_Exercise brief_: The whole listing is to be restated, character for character.

==*==

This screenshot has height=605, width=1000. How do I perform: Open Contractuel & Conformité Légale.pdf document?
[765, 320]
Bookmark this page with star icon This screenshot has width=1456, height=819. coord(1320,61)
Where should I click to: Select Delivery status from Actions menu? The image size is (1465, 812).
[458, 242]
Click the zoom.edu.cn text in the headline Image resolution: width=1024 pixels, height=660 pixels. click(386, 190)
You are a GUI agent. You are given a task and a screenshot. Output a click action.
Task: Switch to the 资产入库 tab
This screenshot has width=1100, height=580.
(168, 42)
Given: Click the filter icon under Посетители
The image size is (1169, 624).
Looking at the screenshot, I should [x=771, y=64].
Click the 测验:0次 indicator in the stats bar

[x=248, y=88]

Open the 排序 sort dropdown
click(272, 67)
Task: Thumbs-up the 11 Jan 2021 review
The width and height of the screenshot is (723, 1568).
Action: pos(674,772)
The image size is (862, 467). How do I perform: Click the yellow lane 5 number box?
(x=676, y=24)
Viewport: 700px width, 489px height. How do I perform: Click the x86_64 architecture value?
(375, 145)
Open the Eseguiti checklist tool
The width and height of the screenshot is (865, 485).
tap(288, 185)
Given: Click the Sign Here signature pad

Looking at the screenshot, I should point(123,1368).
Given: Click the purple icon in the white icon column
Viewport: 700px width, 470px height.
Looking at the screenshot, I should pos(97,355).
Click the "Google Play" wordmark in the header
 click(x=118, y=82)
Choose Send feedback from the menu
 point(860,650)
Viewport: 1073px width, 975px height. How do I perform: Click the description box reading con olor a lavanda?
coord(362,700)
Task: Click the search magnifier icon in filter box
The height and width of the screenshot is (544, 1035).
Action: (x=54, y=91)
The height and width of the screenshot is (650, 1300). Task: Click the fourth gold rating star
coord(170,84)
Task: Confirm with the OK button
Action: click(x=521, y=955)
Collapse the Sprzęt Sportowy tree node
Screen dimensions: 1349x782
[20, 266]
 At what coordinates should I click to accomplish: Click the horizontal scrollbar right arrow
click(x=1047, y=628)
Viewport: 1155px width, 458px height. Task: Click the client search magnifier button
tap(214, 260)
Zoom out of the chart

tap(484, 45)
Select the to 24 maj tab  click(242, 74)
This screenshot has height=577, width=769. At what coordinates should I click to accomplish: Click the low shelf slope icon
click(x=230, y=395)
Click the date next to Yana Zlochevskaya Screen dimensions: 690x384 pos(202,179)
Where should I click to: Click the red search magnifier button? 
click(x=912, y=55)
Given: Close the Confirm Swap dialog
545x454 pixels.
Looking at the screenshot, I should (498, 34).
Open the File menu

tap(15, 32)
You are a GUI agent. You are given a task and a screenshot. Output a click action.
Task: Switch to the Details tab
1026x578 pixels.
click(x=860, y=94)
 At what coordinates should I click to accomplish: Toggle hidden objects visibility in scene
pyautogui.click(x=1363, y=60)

==*==

_Written answer_:
This screenshot has height=605, width=1000. How do I perform: Open Contractuel & Conformité Légale.pdf document?
[765, 320]
Bookmark this page with star icon This screenshot has width=1456, height=819. coord(1320,61)
Where should I click to: Select Delivery status from Actions menu? The image size is (1465, 812).
[458, 242]
Click the zoom.edu.cn text in the headline Image resolution: width=1024 pixels, height=660 pixels. click(386, 190)
You are a GUI agent. You are given a task and a screenshot. Output a click action.
Task: Switch to the 资产入库 tab
This screenshot has width=1100, height=580.
(168, 42)
Given: Click the filter icon under Посетители
The image size is (1169, 624).
Looking at the screenshot, I should [x=771, y=64].
Click the 测验:0次 indicator in the stats bar

[x=248, y=88]

Open the 排序 sort dropdown
click(272, 67)
Task: Thumbs-up the 11 Jan 2021 review
The width and height of the screenshot is (723, 1568).
Action: pos(674,772)
The image size is (862, 467). How do I perform: Click the yellow lane 5 number box?
(x=676, y=24)
Viewport: 700px width, 489px height. How do I perform: Click the x86_64 architecture value?
(375, 145)
Open the Eseguiti checklist tool
The width and height of the screenshot is (865, 485).
tap(288, 185)
Given: Click the Sign Here signature pad

Looking at the screenshot, I should point(123,1368).
Given: Click the purple icon in the white icon column
Viewport: 700px width, 470px height.
Looking at the screenshot, I should pos(97,355).
Click the "Google Play" wordmark in the header
 click(x=118, y=82)
Choose Send feedback from the menu
 point(860,650)
Viewport: 1073px width, 975px height. How do I perform: Click the description box reading con olor a lavanda?
coord(362,700)
Task: Click the search magnifier icon in filter box
The height and width of the screenshot is (544, 1035).
Action: (x=54, y=91)
The height and width of the screenshot is (650, 1300). Task: Click the fourth gold rating star
coord(170,84)
Task: Confirm with the OK button
Action: click(x=521, y=955)
Collapse the Sprzęt Sportowy tree node
Screen dimensions: 1349x782
[20, 266]
 At what coordinates should I click to accomplish: Click the horizontal scrollbar right arrow
click(x=1047, y=628)
Viewport: 1155px width, 458px height. Task: Click the client search magnifier button
tap(214, 260)
Zoom out of the chart

tap(484, 45)
Select the to 24 maj tab  click(242, 74)
This screenshot has height=577, width=769. At what coordinates should I click to accomplish: Click the low shelf slope icon
click(x=230, y=395)
Click the date next to Yana Zlochevskaya Screen dimensions: 690x384 pos(202,179)
Where should I click to: Click the red search magnifier button? 
click(x=912, y=55)
Given: Close the Confirm Swap dialog
545x454 pixels.
Looking at the screenshot, I should (498, 34).
Open the File menu

tap(15, 32)
You are a GUI agent. You are given a task and a screenshot. Output a click action.
Task: Switch to the Details tab
1026x578 pixels.
click(x=860, y=94)
 At what coordinates should I click to accomplish: Toggle hidden objects visibility in scene
pyautogui.click(x=1363, y=60)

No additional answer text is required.